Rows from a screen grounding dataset
++++++++++

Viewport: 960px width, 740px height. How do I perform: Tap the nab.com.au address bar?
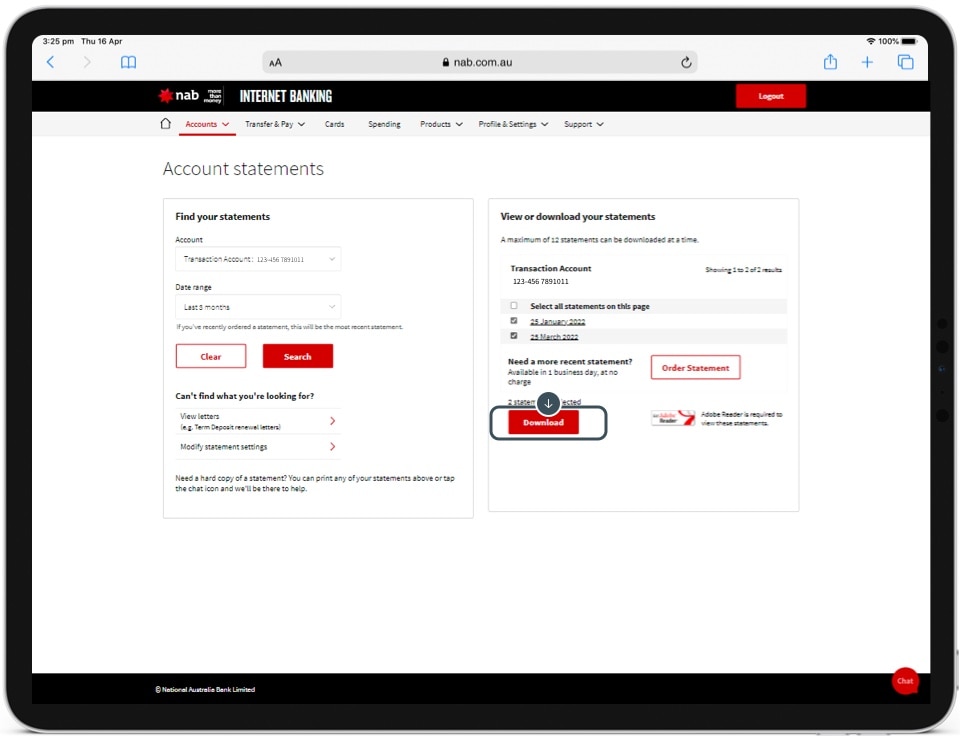click(x=480, y=62)
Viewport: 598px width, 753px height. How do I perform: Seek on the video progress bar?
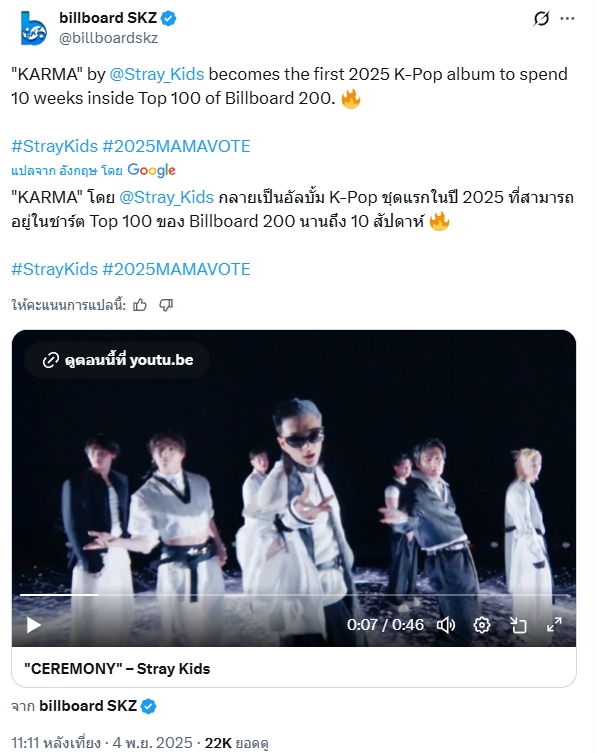(294, 595)
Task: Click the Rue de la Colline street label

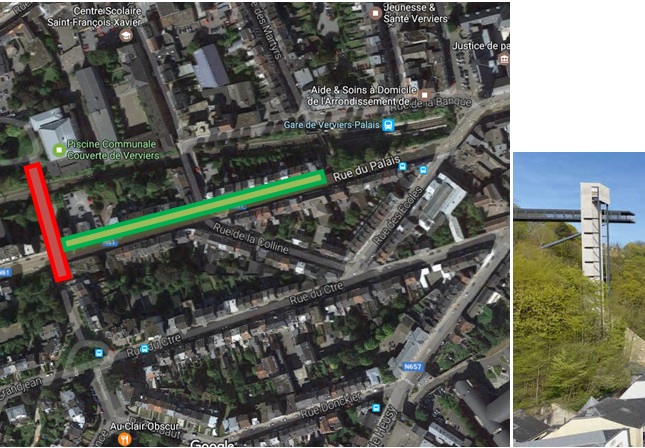Action: pos(251,238)
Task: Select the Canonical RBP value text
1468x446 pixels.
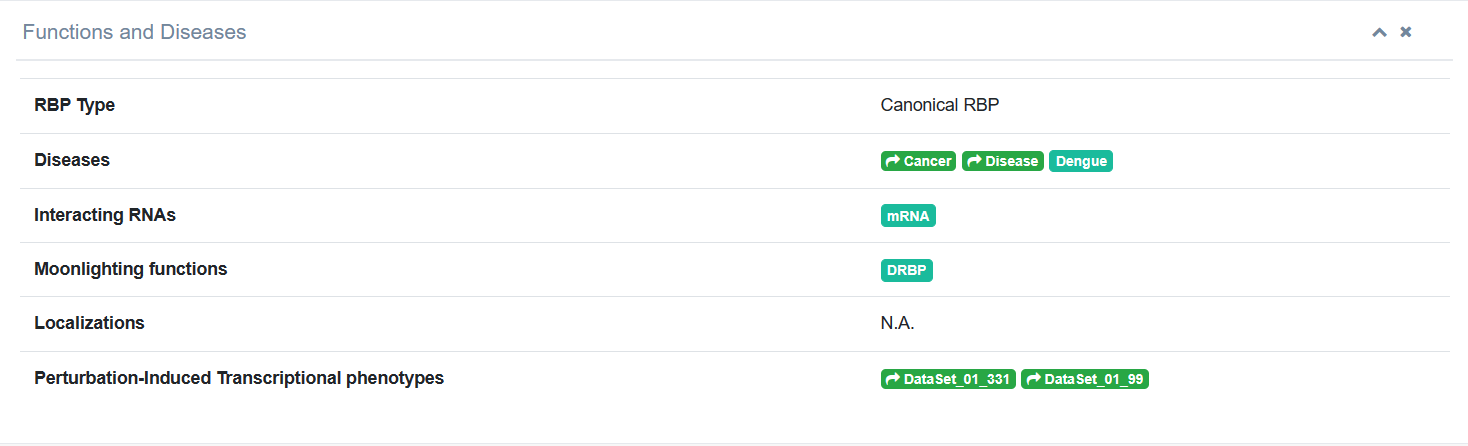Action: click(x=940, y=105)
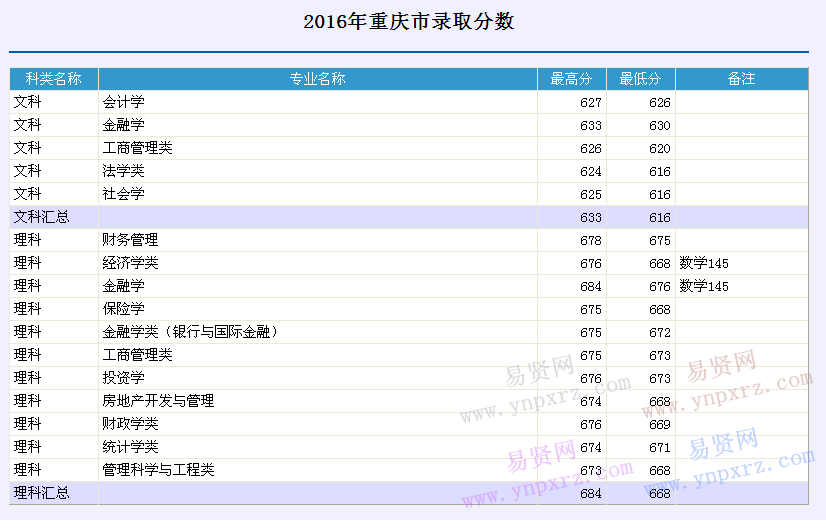The image size is (826, 530).
Task: Select the 会计学 major cell
Action: pos(124,102)
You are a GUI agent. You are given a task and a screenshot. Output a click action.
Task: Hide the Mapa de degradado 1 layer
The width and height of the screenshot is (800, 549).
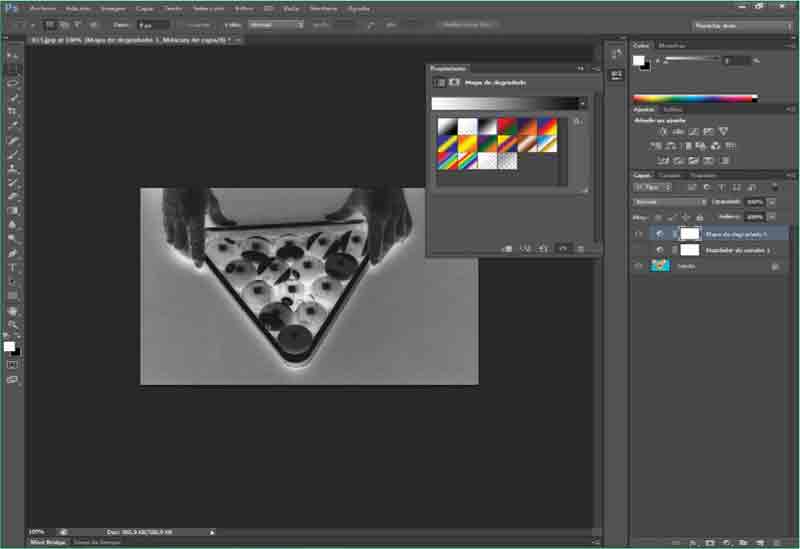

++++++++++

Goal
State how many lines in the rows above contain the string "Select", with case counting, and give only the number.

Full response
2